The bridegroom also spoke. With literary care he had composed his speech. He had carefully memorized it, so there should be no haltings, no stammering — and there were not. However, he uttered the speech in so low a tone that it was practically inaudible, yet everybody was so in sympathy with him that when he smiled at a little witticism he had made they all smiled too.
Maurice had been firm in his promise not to drink — that is, up to this day he had been firm. But there were healths to drink and champagne to drink them in. Flushed, laughing, happy in his success as a speaker, happier still in Adeline’s praise, he was carried away, his resolve melted. By the time the married pair had driven off in a car stormed by confetti he was uncertain in everything he said or did. Only one certainty was left him and that was that he must leave before Adeline noticed his condition. He saw Finch and went to him.
“Uncle Finch,” he said, “I want to spend the night with you. I c-can’t go home. Do you mind?”
“Of course, old man — I’ll be glad to have you. I’ll bring round my car and take you over whenever you like. What about going up to my old room here and resting for a bit?”
Maurice gave a dazed laugh. “Two flights of stairs! I couldn’t do it. For God’s sake take me now.”
Piers strolled up. He looked his son over.
“Tight, eh?” he remarked, not unsympathetically.
“He thinks,” said Finch, “he’d like to spend the night with me.”

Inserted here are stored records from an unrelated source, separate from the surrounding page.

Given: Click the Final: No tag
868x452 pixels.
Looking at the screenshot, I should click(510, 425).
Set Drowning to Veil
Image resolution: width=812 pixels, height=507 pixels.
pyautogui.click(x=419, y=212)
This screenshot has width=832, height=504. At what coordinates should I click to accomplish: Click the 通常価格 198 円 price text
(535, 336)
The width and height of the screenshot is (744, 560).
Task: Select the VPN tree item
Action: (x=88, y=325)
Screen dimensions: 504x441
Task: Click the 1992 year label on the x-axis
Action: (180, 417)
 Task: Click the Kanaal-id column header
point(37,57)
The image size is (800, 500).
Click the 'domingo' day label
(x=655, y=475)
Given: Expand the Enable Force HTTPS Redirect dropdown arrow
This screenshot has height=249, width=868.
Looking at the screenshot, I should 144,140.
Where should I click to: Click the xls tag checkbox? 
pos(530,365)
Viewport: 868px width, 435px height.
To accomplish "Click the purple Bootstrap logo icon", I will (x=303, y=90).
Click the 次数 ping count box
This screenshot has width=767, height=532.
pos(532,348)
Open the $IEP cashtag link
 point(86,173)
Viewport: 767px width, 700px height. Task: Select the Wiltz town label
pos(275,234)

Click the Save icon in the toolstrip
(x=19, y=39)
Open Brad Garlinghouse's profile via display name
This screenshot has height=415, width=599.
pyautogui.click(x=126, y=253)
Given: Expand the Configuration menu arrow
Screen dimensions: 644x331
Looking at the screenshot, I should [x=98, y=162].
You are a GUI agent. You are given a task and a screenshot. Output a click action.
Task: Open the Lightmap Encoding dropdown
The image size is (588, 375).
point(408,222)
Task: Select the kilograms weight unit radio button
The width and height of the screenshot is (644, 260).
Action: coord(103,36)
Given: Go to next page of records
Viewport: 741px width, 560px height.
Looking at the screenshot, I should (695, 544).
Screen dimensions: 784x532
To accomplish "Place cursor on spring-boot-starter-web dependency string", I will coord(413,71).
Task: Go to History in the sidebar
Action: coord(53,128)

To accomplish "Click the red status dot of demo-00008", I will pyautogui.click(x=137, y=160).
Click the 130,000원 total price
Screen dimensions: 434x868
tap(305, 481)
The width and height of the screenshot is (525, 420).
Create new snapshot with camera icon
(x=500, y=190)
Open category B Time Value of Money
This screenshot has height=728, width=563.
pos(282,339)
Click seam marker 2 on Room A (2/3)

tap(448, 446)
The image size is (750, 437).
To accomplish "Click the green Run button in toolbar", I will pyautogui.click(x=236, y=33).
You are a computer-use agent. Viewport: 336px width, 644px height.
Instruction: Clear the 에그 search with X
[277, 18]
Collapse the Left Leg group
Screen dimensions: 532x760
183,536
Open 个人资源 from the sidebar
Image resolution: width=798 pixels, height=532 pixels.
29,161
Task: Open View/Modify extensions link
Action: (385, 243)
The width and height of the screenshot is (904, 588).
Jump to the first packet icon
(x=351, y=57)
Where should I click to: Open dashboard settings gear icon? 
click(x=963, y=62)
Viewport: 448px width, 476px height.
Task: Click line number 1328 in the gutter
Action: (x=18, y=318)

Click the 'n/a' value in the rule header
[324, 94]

“Good idea. We don’t want him at home like this.”
“He’d like to go now.”
“Right. Get him out of the way before his mother sees him.”
Maurice stood, swaying a little, a troubled smile on his face.
Piers took his arm and walked beside him, as though in confidential conversation, to the porch.
“Explain to Aunt Alayne,” said Maurice. “Tell her I have a headache.”
“I will.”
Finch was in his car on the drive. Piers said to him, as Maurice sank into the back seat, “Make him go to bed. Don’t let him drink any more.” He added in a lower tone, “Damned good speech he made, wasn’t it?”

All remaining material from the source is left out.